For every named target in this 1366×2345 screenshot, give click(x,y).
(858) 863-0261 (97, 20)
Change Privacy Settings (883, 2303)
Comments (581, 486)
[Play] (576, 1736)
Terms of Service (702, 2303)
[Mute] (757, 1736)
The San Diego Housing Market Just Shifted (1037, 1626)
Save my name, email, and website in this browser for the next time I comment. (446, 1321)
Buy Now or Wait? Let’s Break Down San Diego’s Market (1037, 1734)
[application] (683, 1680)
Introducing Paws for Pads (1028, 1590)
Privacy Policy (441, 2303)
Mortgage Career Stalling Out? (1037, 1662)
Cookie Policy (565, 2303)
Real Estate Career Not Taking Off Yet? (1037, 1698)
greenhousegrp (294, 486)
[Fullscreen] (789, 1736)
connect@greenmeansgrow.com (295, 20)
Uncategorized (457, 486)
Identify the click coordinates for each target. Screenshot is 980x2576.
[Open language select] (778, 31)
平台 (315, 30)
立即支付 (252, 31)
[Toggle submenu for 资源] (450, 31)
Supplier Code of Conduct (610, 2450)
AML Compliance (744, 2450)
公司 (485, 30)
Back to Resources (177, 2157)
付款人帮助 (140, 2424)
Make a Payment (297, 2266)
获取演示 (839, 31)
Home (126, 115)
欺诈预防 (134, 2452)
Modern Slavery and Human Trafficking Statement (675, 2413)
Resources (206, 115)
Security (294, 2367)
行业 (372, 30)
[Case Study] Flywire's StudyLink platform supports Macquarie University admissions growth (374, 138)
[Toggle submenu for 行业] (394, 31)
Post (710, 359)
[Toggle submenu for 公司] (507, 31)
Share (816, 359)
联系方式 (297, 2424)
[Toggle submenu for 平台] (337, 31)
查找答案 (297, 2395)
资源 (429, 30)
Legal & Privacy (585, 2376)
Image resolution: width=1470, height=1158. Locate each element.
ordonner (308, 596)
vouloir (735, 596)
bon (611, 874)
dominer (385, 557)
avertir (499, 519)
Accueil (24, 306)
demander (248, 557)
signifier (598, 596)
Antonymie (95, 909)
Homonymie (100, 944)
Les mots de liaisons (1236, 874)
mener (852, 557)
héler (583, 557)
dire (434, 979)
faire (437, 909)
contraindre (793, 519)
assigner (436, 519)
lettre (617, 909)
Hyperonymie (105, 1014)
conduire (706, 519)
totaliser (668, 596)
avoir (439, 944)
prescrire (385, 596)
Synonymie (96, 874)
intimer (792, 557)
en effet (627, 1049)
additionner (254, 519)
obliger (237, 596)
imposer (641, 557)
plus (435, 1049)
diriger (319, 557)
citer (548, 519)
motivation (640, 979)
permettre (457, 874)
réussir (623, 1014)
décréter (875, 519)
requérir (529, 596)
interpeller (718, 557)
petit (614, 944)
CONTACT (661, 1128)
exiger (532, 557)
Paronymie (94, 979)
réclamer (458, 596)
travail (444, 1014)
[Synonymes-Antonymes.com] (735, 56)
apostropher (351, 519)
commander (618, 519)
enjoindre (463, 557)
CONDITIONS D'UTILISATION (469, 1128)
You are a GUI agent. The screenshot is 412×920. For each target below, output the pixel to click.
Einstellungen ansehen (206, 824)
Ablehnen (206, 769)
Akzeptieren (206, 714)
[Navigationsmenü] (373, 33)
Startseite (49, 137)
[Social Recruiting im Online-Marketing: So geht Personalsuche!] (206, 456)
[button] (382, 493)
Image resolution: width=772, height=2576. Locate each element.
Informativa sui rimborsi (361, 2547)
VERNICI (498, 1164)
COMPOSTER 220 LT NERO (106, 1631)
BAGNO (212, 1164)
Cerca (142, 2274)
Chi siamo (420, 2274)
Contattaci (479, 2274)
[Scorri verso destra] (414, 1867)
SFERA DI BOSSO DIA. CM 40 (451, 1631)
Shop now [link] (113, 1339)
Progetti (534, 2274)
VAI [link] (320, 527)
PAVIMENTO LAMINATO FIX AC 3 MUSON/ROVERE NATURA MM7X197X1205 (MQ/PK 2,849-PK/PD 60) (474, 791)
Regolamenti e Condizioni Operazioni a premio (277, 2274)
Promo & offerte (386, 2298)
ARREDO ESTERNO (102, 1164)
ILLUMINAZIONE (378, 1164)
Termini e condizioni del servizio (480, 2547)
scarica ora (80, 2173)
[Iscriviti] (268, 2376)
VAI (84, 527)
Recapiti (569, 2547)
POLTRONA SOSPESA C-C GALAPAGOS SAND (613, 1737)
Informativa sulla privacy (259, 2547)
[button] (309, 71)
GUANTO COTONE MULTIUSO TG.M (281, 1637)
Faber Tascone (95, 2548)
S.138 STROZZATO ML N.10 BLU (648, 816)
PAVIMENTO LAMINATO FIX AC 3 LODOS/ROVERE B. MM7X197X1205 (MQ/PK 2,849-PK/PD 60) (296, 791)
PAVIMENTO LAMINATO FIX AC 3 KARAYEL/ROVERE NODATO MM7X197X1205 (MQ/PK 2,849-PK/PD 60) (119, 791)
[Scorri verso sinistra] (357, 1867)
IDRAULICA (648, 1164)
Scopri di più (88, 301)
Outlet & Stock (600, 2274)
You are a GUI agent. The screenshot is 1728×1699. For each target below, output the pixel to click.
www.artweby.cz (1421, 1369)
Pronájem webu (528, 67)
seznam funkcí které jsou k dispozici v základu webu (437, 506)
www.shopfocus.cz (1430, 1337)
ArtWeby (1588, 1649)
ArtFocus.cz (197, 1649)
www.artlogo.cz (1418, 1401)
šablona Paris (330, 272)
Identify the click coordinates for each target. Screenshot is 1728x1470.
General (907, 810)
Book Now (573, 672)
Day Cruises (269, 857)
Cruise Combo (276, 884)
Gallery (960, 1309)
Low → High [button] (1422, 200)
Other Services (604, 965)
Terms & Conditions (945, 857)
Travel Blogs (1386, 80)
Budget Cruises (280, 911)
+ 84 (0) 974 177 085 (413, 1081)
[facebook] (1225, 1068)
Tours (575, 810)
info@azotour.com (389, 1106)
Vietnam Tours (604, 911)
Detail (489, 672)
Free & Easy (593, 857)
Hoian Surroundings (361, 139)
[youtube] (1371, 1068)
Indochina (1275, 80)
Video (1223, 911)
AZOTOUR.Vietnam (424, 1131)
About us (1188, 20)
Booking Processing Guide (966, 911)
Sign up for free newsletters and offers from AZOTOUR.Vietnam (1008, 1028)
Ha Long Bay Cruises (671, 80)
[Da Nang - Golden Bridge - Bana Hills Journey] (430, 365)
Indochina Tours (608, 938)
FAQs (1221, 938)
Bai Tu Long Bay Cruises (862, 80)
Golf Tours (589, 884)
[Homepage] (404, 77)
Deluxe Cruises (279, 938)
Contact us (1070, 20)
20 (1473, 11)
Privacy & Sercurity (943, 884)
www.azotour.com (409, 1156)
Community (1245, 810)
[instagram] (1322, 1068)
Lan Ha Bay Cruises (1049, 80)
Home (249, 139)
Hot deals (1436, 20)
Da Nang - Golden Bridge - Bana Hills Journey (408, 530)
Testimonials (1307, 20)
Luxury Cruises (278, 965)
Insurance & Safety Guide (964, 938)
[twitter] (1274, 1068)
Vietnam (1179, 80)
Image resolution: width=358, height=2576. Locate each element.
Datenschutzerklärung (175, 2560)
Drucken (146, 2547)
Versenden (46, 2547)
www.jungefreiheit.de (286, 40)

----

### TASK
Transcribe the records above exactly, beginning at the line that contains "Faber Tascone (95, 2548)" and ending with the line that contains "IDRAULICA (648, 1164)", both included, and nothing else.

### SOLVED PROBLEM
Faber Tascone (95, 2548)
S.138 STROZZATO ML N.10 BLU (648, 816)
PAVIMENTO LAMINATO FIX AC 3 LODOS/ROVERE B. MM7X197X1205 (MQ/PK 2,849-PK/PD 60) (296, 791)
PAVIMENTO LAMINATO FIX AC 3 KARAYEL/ROVERE NODATO MM7X197X1205 (MQ/PK 2,849-PK/PD 60) (119, 791)
[Scorri verso sinistra] (357, 1867)
IDRAULICA (648, 1164)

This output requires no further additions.